Failure taught me so much in my life, and I have it to thank for the perseverance I have to this day. As someone who danced competitively for years, I have won and I have lost, but the biggest take away for me was when I realized that each performance I did until I was 16 felt like little failures because I did it with half of my heart, it was never MY best because I never even tried giving my 100% during the performances… because of what exactly? Failure- to others, to myself, judgment by anyone and everyone. And honestly, I didn’t realize ANY of this until I joined my high school dance club- slightly pitiful I know… but it took the pressure, the doubt, the FEAR away and for the first time EVER I danced wholeheartedly and didn’t care about the failure that could be or the judgment that happened anyways because in those moments all that mattered was my heart, my body, and the stage. Failure didn’t stop me, and the results didn’t hurt me they pushed me to be greater. Don’t fear failure, love failure.

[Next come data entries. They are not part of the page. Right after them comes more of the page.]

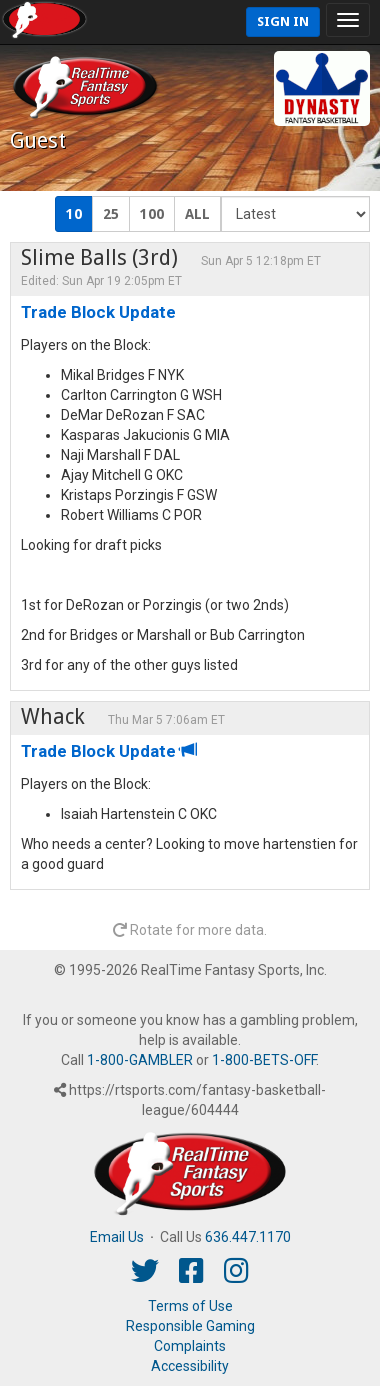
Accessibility (190, 1366)
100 (152, 214)
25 (111, 214)
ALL (197, 214)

NEXT: Failure does NOT define you.
I`m good at “school”. At least that’s what I thought, but honestly, I have failed. And probably at the worst point in my life that I could- university. At the time I felt like a failure, I wasn’t capable, I didn’t have what it took to be a good student, I was not enough – the classic. And it took, honestly, failing three more courses to realize that my self-worth should NOT depend on a mark, on a letter, on the result of my knowledge in an extremely high-stress environment, performing during an emotional state of mind, or really ANYTHING. No one decides what I am worth except myself. School is such a strange concept to me still, and the more I think about it the more I doubt its credibility- but that’s for another article- in the end, I learned through failure that I am the boss of my confidence. And I mean I still have a degree so… fight me.